От Марка не было никаких вестей и все три женщины, волнуясь, не находили себе места. Вскоре пришло, так жданное Майей, письмо от Ильи, в котором он писал, что жена отца, Вера, приняла их тепло, относится к ним, как к родным, конечно им всем вместе тесновато в маленькой квартире, но как говориться «в тесноте, да не в обиде», ещё он писал, что записался в авиационный клуб, передавал всем ребятам привет и просил Майю ему обязательно ответить и она, описав вкратце все горестные события последних дней, отправила Илье ответное письмо.
На двоих иждивенцев в финансовом отделе военкомата Эмма получила 200 рублей, купить за эти деньги было нечего. С начала боёв с прилавков исчезло всё, а население города стало голодать.
Эмма, Ида и Майя вначале не собирались уезжать. Все трое были уверены, что Киев не сдадут, ведь об этом всё время твердили в средствах массовой информации, но с приближением немцев к Киеву людей охватила паника. Видя реальную картин происходящего: нехватку боеприпасов и оружия, тысячи раненых и убитых, страшный дефицит продуктов питания, мыла, соли, которых на базарах спекулянты перепродавали втридорога, они решились уехать. Но, как оказалось, эвакуация была для избранных. В первую очередь эвакуировали семьи работников НКВД, ЦК, командного состава и партийных органов, квалифицированных рабочих 3-х и выше разрядов, учёных, артистов с пяти железнодорожных станций: «Дарница», »Киев-Пассажирский», «Киев- Московский», «Киев-Товарный», «Киев-Лукьяновка». Желающих уехать было много, но к сожалению не многие могли.
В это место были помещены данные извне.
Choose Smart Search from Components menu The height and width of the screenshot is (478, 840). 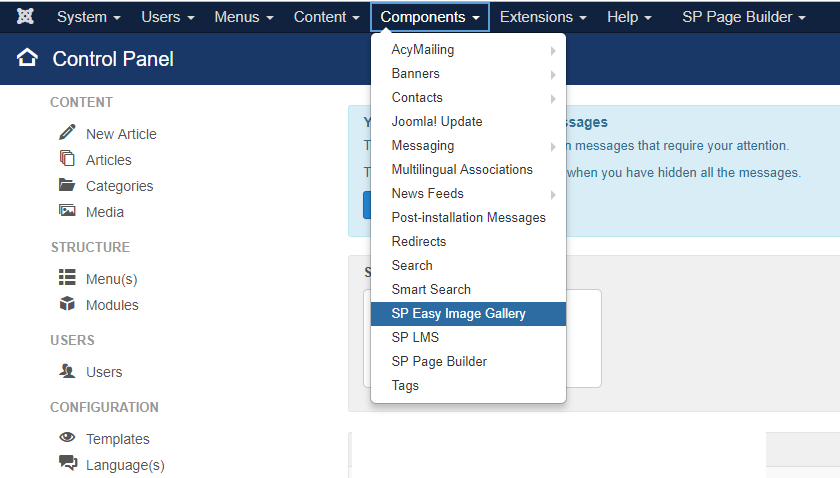[431, 290]
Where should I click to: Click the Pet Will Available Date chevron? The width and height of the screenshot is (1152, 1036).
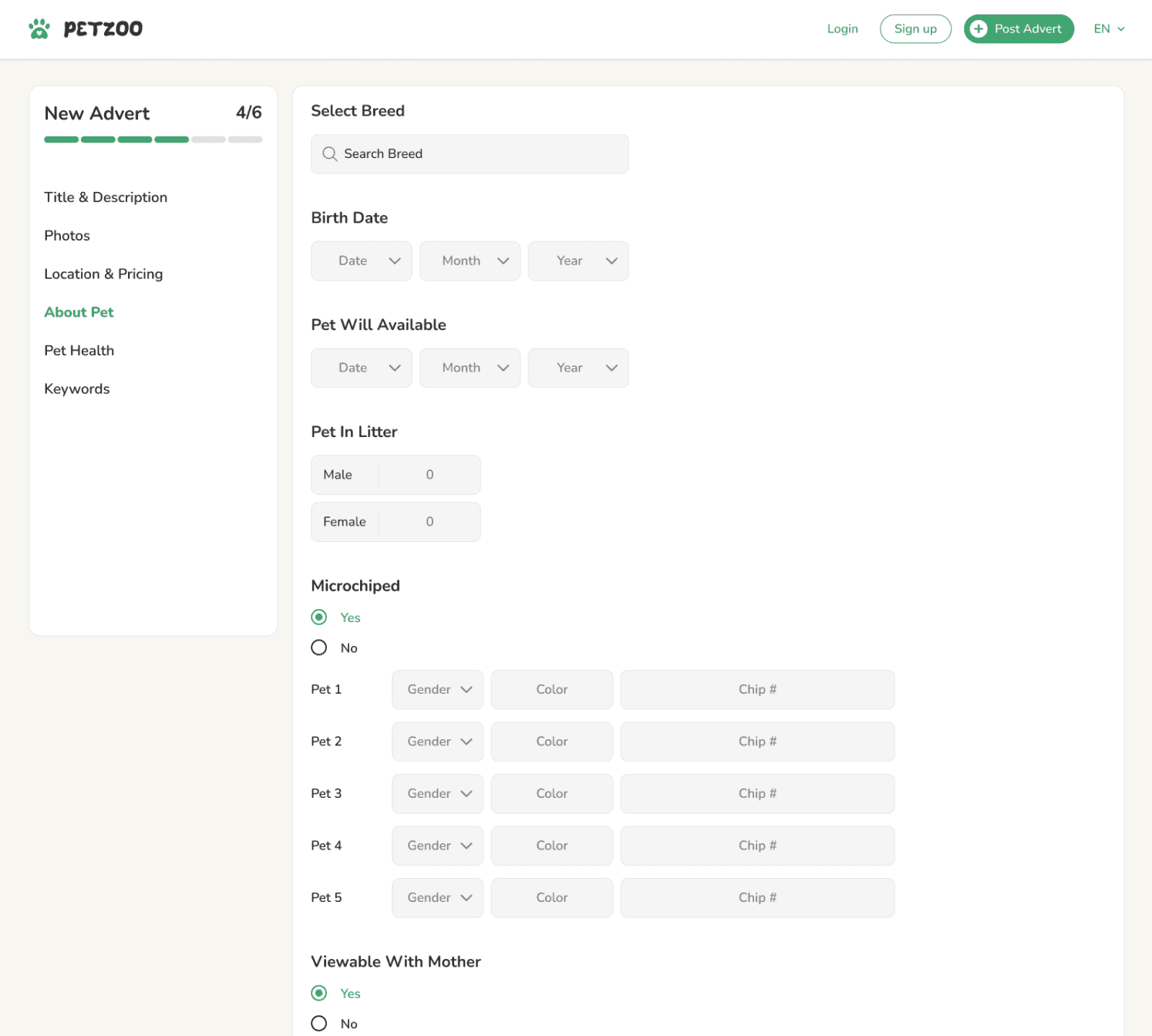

Все пять вокзалов были оцеплены, где на входе в каждый функционировали специальные пропускные пункты. То же самое было и у речного вокзала. За ограждение пропускали только тех, у кого была бронь, около 325 тысяч человек.
У Молтарновских брони не было, один знакомый Эммы предложил, понятно за деньги, попытаться поехать с ним на его машине, но на это предложение не согласилась Ида:
«Девочки, что вы будете делать со мной и моим немощным позвоночником, после того, как я проеду пару десятков километров по нашим ухабистым дорогам?»- спросила она невестку и внучку- «Не хочу быть вам обузой, вы молодые, поезжайте сами, я останусь здесь ждать вестей от Марка. Езжайте, не волнуйтесь, вы же слышите, что неустанно твердят по радио, мол не сдадим Киев, но если, не дай Бог, случится непоправимое и город сдадут, что уже могут сделать немцы, такая культурная нация, старой больной еврейке? Многоуважаемый Айзек рассказывал мне, что в прошлую войну немцы вели себя очень корректно по отношению к евреям. Собирайтесь, мои дорогие, со мной всё будет хорошо.»
Разве Эмма и Майя могли оставить Иду одну в такое лихое время? Конечно же не могли и они никуда не уехали.
Теперь оборонительные и противотанковые сооружения устанавливали по всему городу: то возле гастронома на пересечении Брест-Литовского проспекта и 2-го дачного переулка, то на углу улиц Ленина и Лысенко. Вдоль бульвара Шевченко, возле улиц Саксаганского и Дмитриевский тоже установили противотанковые ежи и бочки с водой для тушения пожаров, строили земляные укрепления поперёк улицы Энгельса в районе Крещатика, готовя город к уличным боям. Раненых привозили в Киев сотнями. Легко пострадавших оставляли в Центральной поликлинике оборудованной под госпиталь, тяжёлых везли на Пушкинскую.